▶ TASK TO CARRY OUT:
Copy the entries from the line that contains "Screen dimensions: 640x490" through the line that contains "pyautogui.click(x=580, y=453)", swapping "blue arrow" for "green arrow" and keeping everything else the same. Leave out the pictures.
☆ ☆ ☆ ☆ ☆
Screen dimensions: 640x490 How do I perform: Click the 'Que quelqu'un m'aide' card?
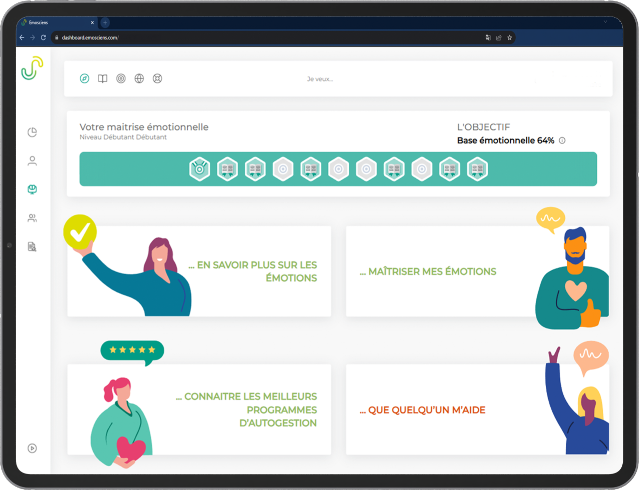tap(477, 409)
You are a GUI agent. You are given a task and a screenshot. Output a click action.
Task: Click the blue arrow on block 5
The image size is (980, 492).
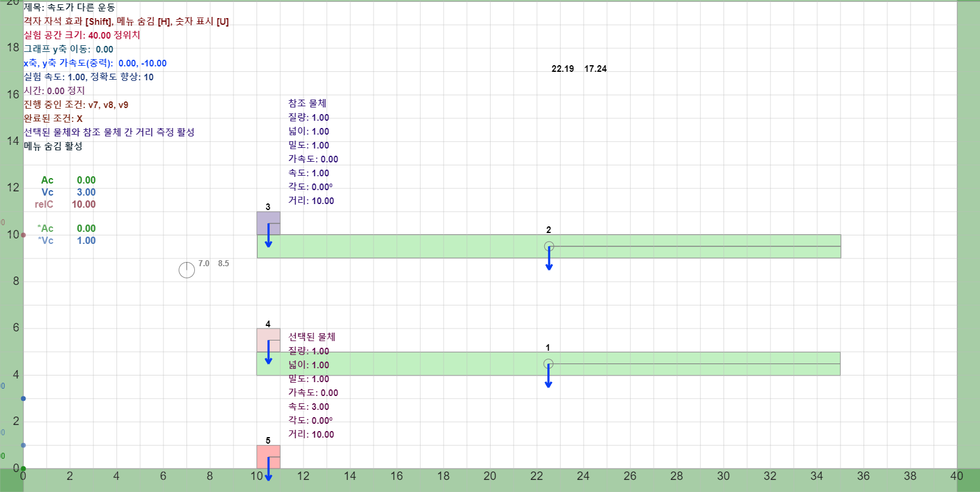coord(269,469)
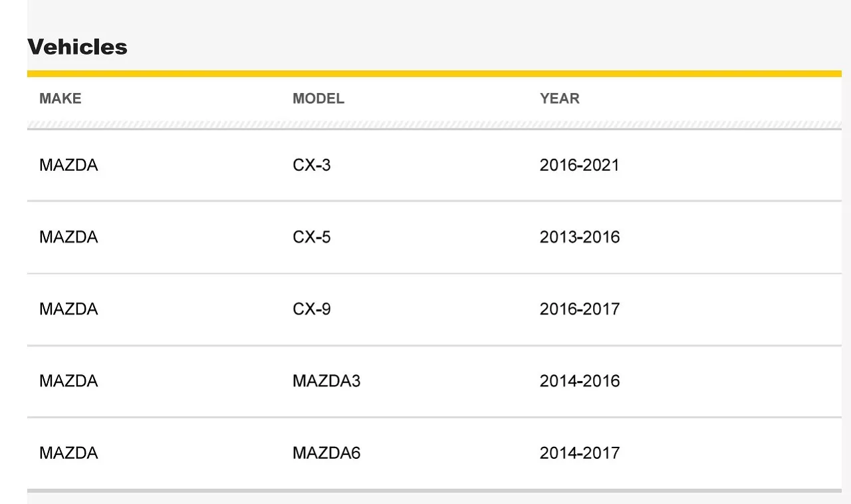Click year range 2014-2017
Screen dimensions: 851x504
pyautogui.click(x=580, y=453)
☆ ☆ ☆ ☆ ☆
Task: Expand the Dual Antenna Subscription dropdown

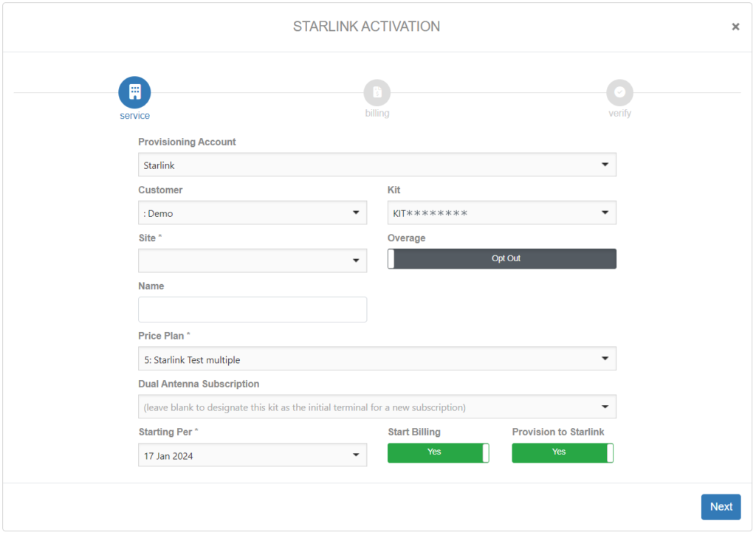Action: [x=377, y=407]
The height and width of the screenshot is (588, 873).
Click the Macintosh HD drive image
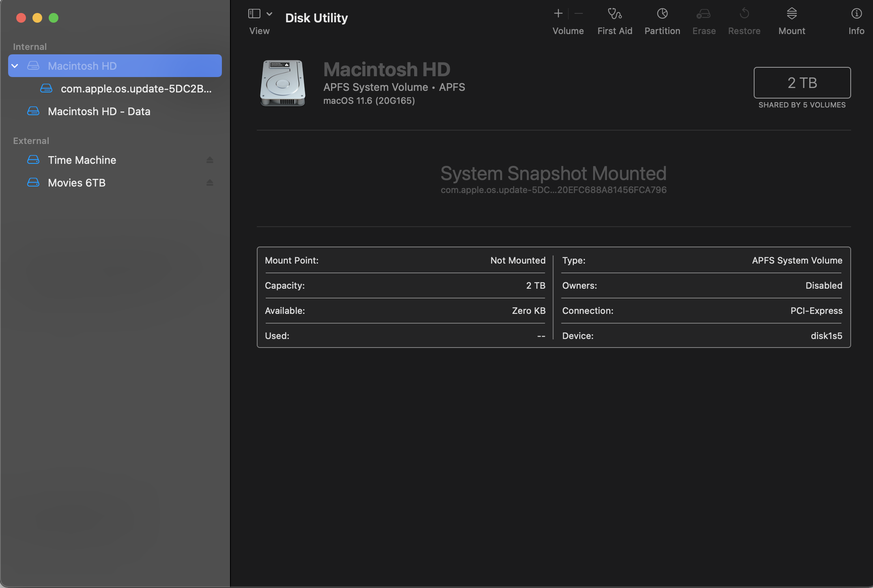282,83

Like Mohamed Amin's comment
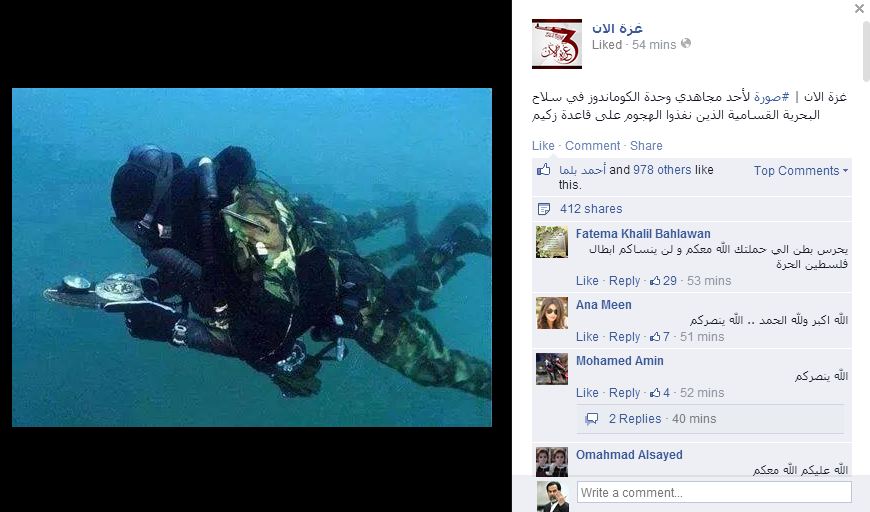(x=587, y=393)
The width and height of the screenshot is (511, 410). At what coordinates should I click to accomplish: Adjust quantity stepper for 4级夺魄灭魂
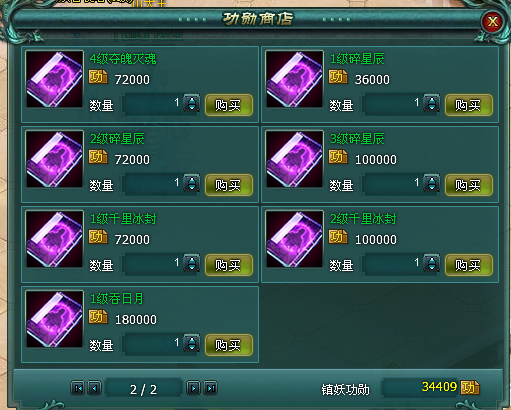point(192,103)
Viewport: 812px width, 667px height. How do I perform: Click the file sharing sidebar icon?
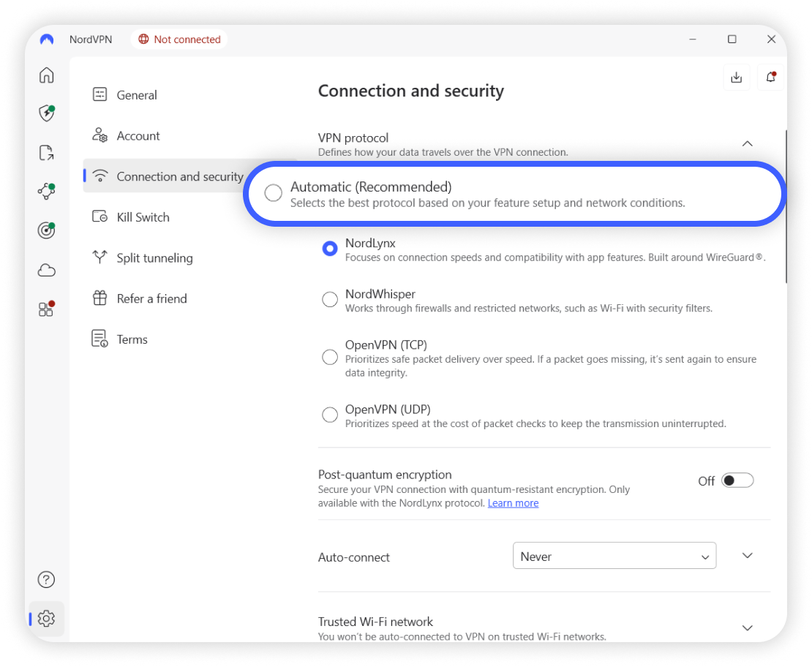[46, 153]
☆ ☆ ☆ ☆ ☆
▶ OUTPUT OF THE EXERCISE:
Screen dimensions: 640x490 How do I perform: Click the 'Que quelqu'un m'aide' card?
tap(477, 409)
You are a GUI agent. You are given a task and a screenshot. Output a click action.
Task: Click the green arrow on block 5
The image size is (980, 492).
coord(269,469)
Click year range 2014-2017
Screen dimensions: 851x504
pyautogui.click(x=580, y=453)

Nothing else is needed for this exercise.